Tonatiuh hincó diente a cuanta comida se puso en su camino, comiendo más de lo que usualmente ingería, pues cuando estaba enojado necesitaba más combustible. Ixtab apenas y tocó sus alimentos, otorgando un poco de su pan al pájaro Moán, quien no dejaba de graznarle en el oído al contarle como se transformó en un ave gigante que voló sobre el Mictlán. Todos comieron esa noche, menos un dios rencoroso que lavaba sus manos el agua de la Laguna Encantada. Era Xipe Tótec, a quien había disgustado mucho la apuesta entre Quetzalcóatl y Tezcatlipoca. A su lado estaba Xilonen, una de las esposas del Espejo Humeante, intentando hacer que Xipe comiera aunque fuese una mazorca de maíz.

—Ese estúpido—murmuró Xipe Totec con su aspecto de un hombre viejo consumido por un trabajo de oficina—ha aceptado un trato que es posible que no vaya a ganar. Esa serpiente con plumas tiene muchos trucos bajo la manga, yo lo sé. Va a terminar ganando y veremos al idiota de Tezcatlipoca aceptando un trato que no tiene nada que ver con el futuro que me prometió. Me dijo que yo sería el nuevo sol, y que juntos haríamos que esta tierra renaciera.

El enojo de Xipe Totec ocasionó la pérdida de hojas a los árboles que se hallaban a su alrededor.
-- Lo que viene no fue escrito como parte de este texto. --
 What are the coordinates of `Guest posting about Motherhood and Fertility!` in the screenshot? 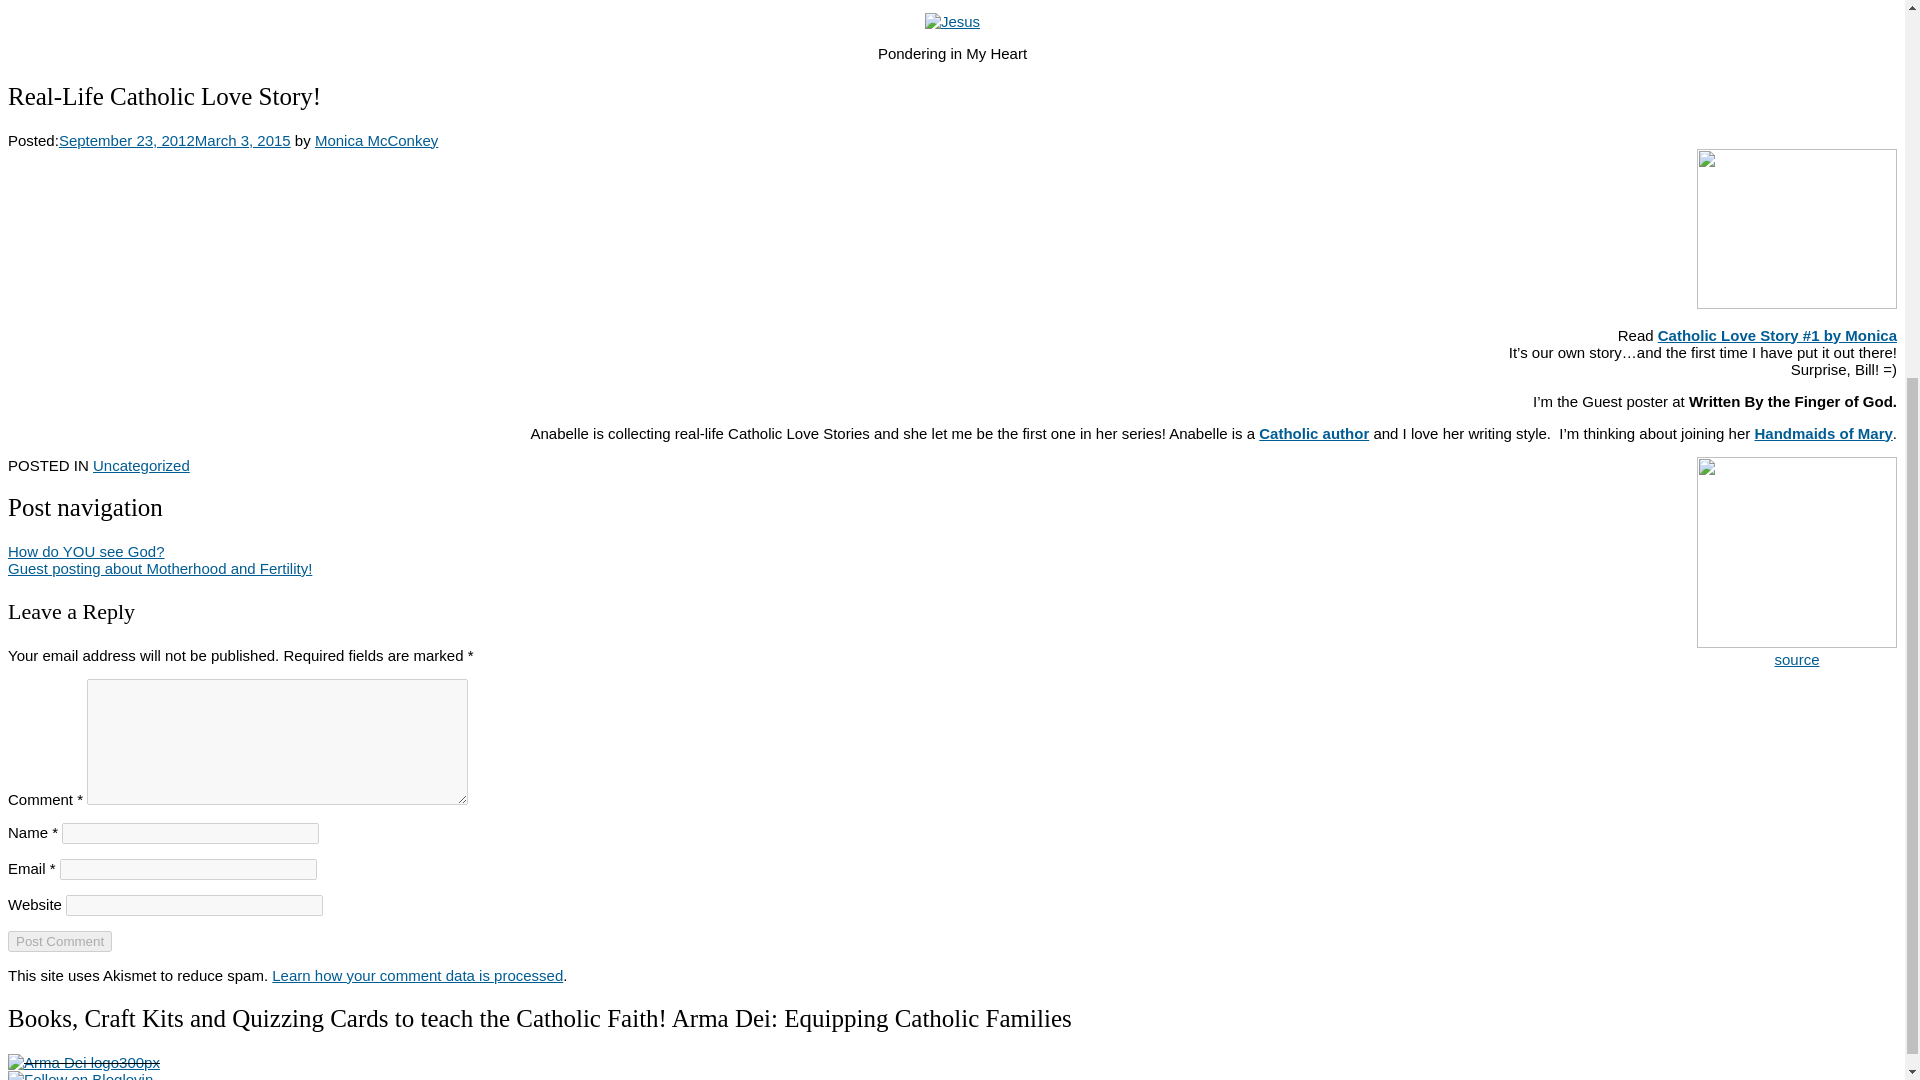 It's located at (159, 568).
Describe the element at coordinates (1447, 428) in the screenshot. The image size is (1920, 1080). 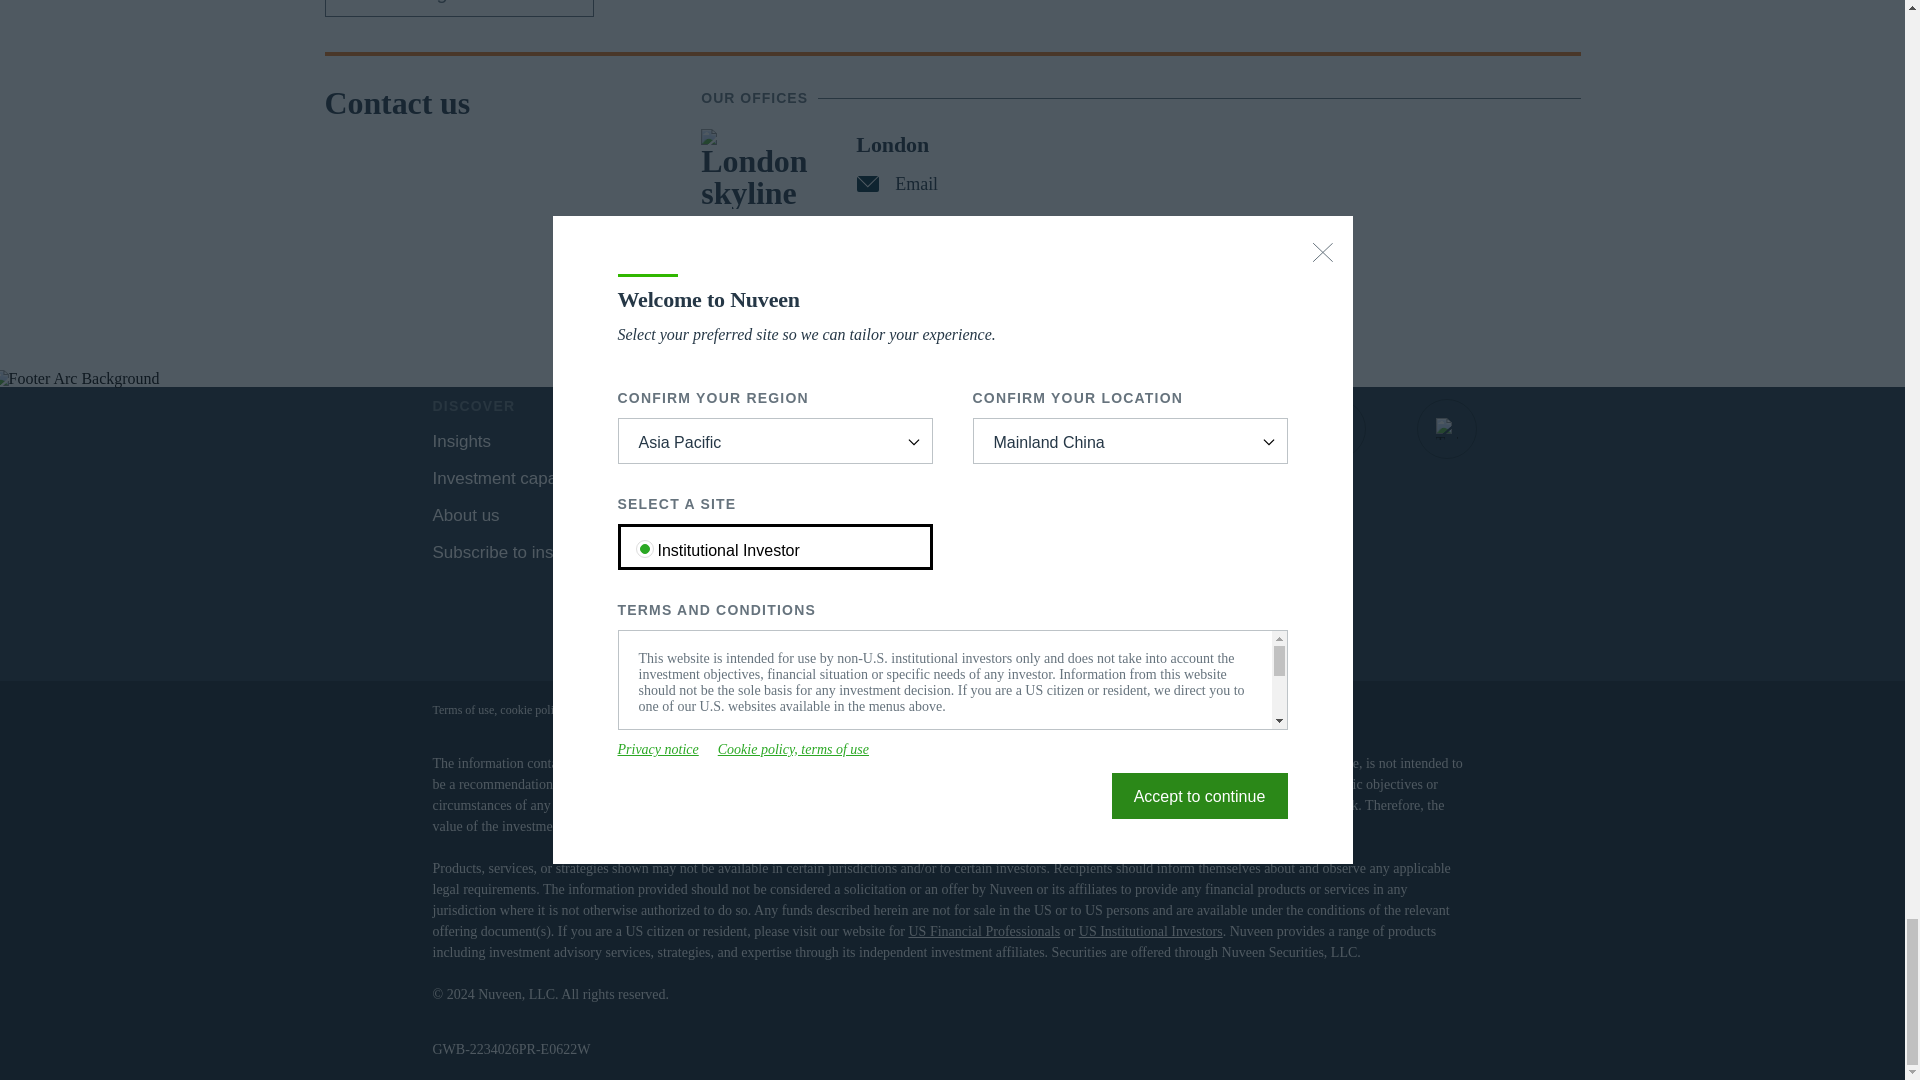
I see `opens in a new window` at that location.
Las ramas tristes y vacías se menearon con el viento frío de Noviembre, y el dios se percató de la consecuencia de sus emociones. Suspiró para relajarse y se concentró en el árbol, otorgándole la primavera de nuevo. De las ramas colgaban frutos de mamey, jugosos y listos para ser consumidos.

—De esto se trata mi existencia—explicó Xipe Totec a Xilonen—renacimiento, resurgir. Cambio constante. ¿Dejar las cosas tal y como están? Los mexicanos seguirán escogiendo gobernantes corruptos, seguirán más interesados en cosas tan banales como la televisión, y dejarán que cada extranjero que pise su tierra les vea la cara de estúpidos y se lleve las riquezas de esta tierra. Necesitamos un renacimiento, ver una nueva primavera. Y si Tezcatlipoca no la trae consigo, yo traeré el cambio necesario.
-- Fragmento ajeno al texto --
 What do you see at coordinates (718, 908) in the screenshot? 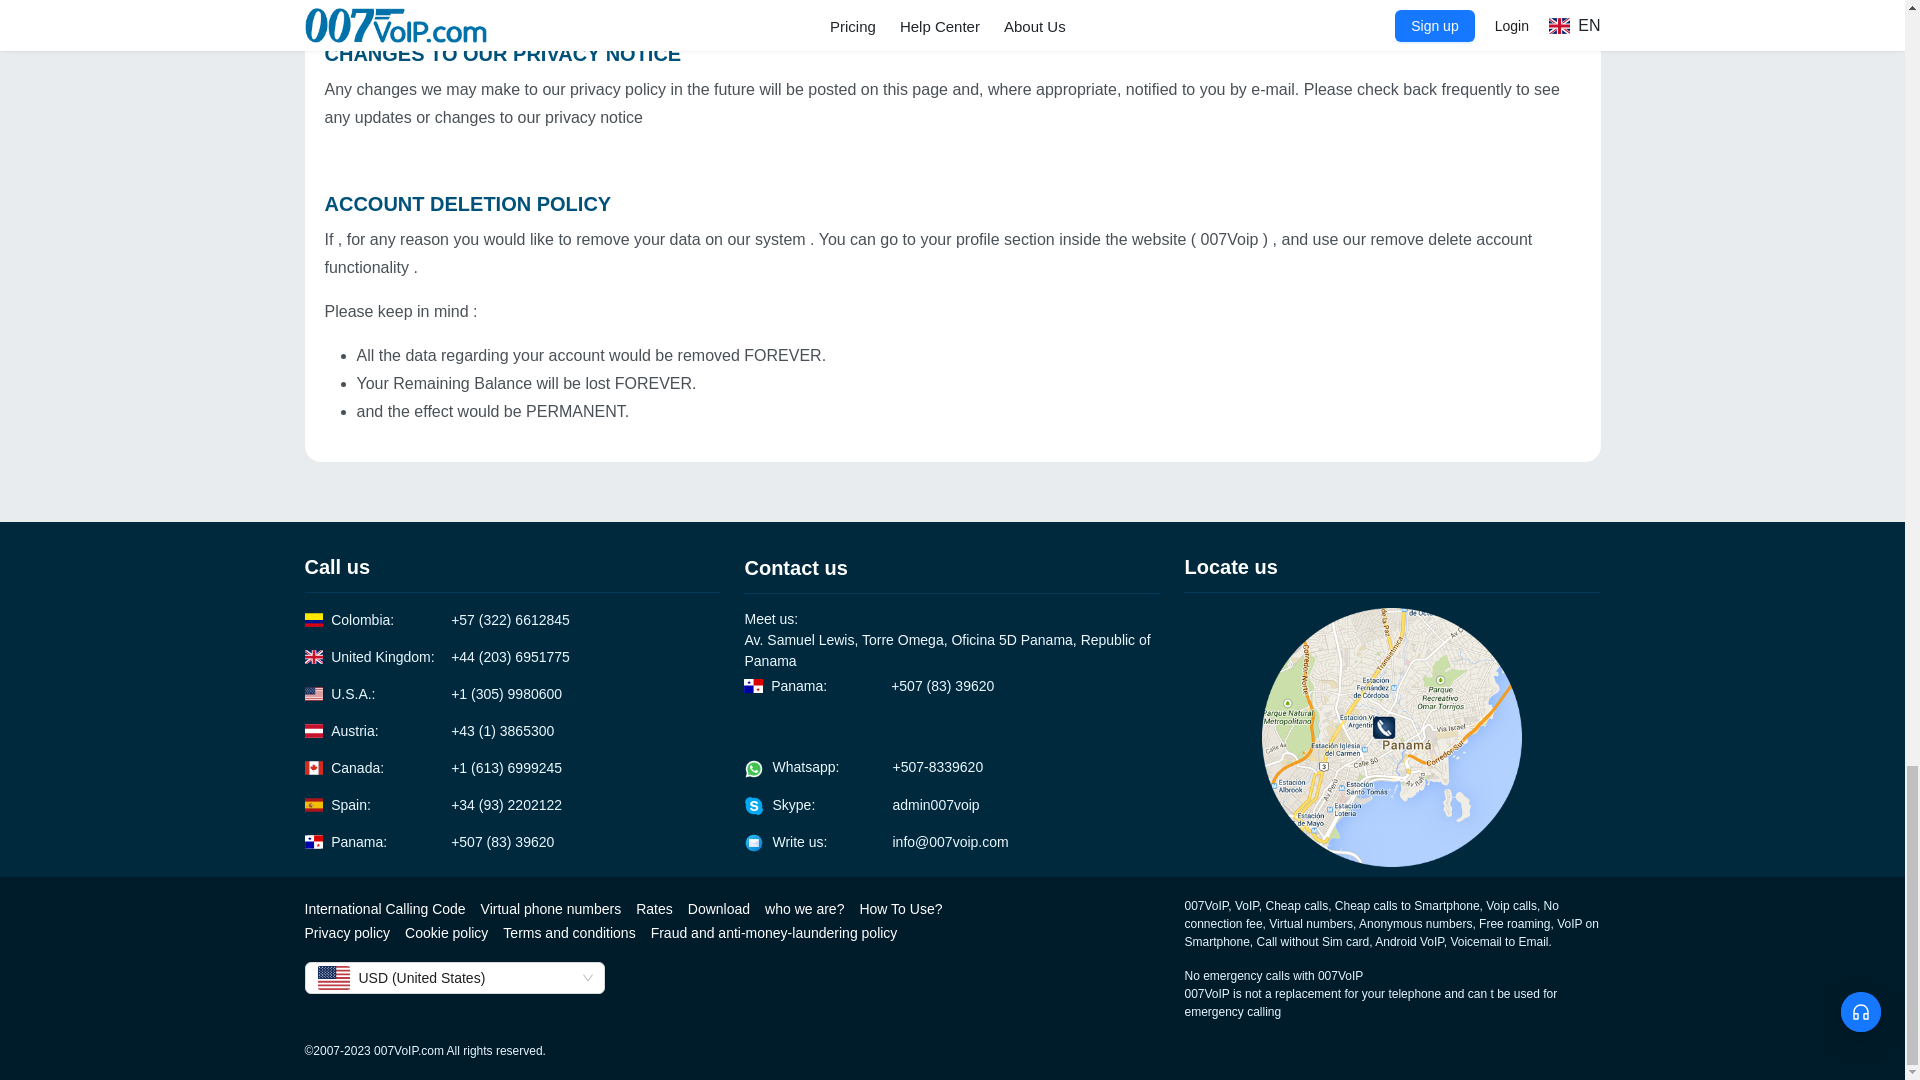
I see `Download` at bounding box center [718, 908].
Xipe Totec se puso de pie y tomó la mano de Xilonen, viéndole directo a los ojos.

—Y cuando yo establezca la nueva primavera—continuó él—serás esposa mía y tendrás lo que desees.
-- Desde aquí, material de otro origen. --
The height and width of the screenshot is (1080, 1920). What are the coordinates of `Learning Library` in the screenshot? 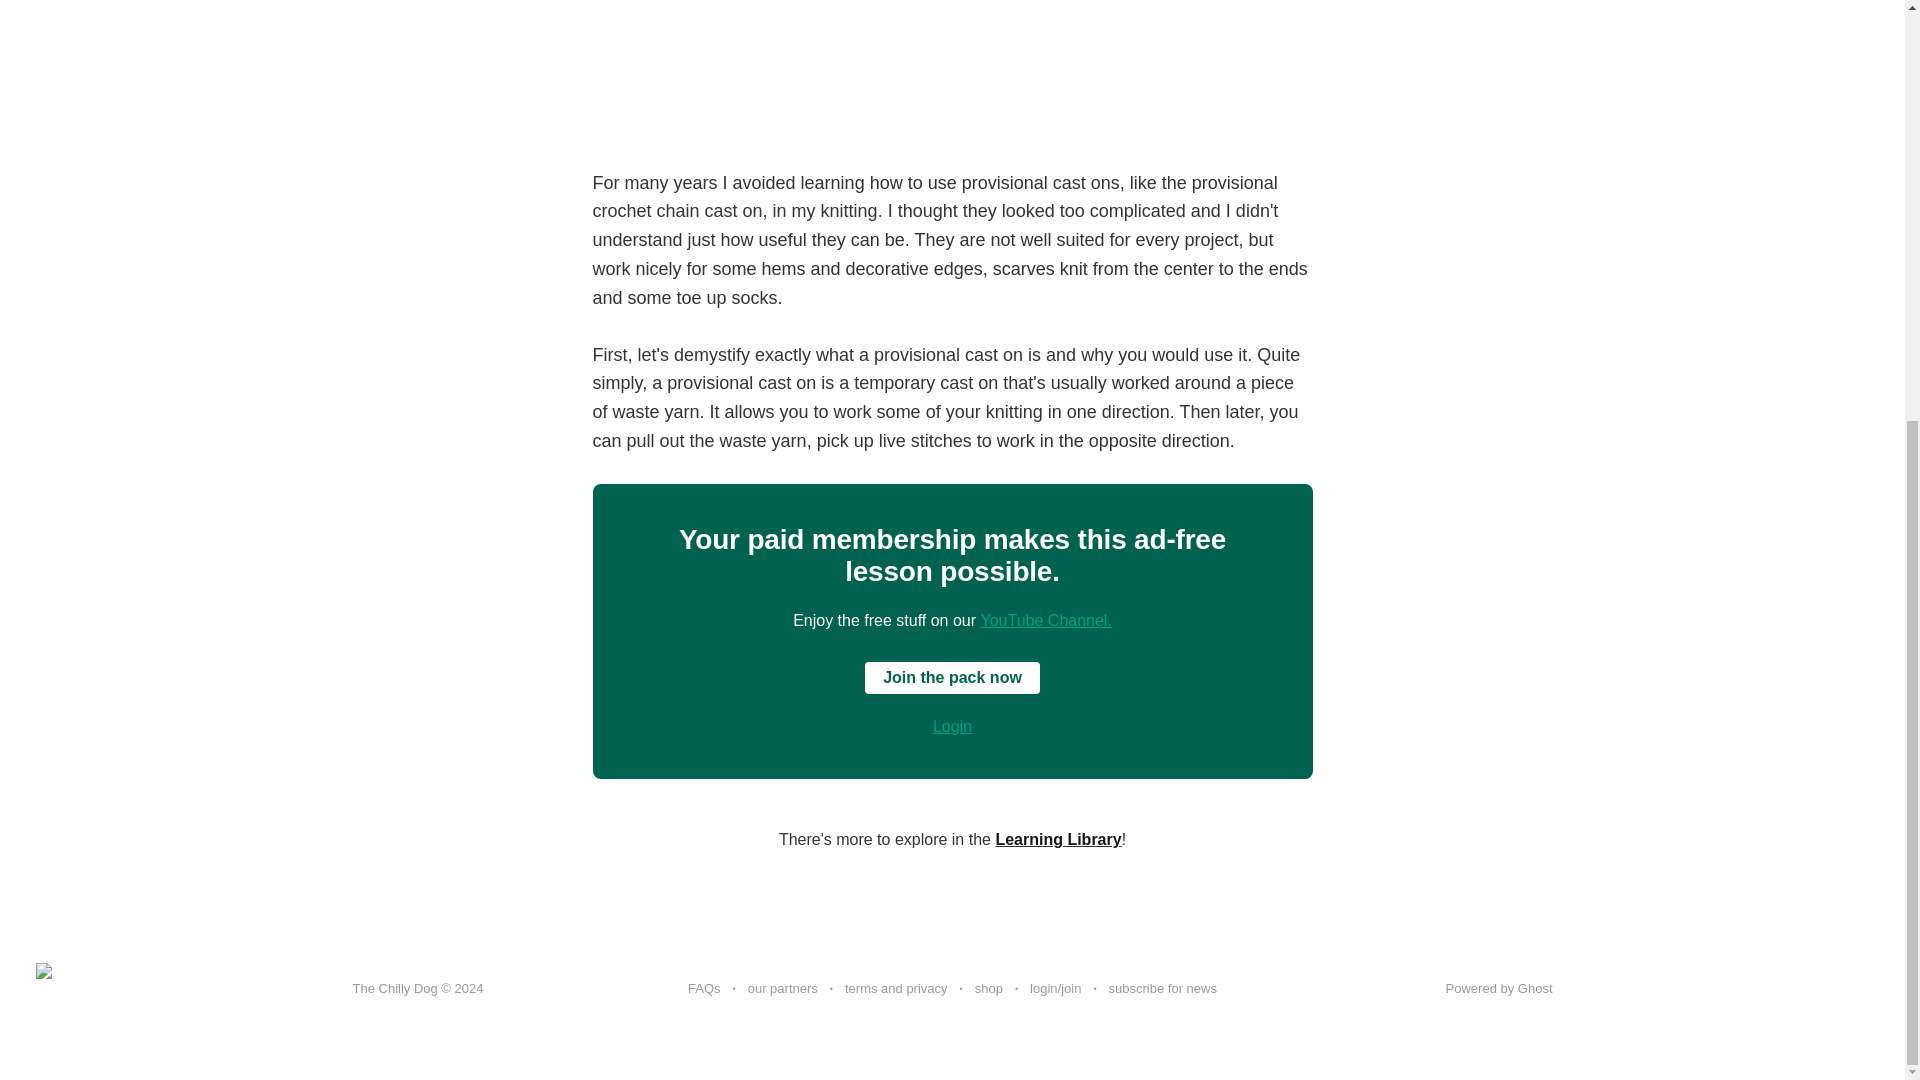 It's located at (1058, 838).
Ocultos tras un arbusto, Xipe Totec y Xilonen celebraron su trato con un beso sobre los labios, y la luz de la luna fue su testigo, misma luz que bañaba el agua de la laguna. Y al fondo de las quietas aguas, se hallaba el Espejo Humeante, esperando a su destino, el cual se decidiría a finales de año, cuando el corazón de Tláloc fuera tan claro como la laguna.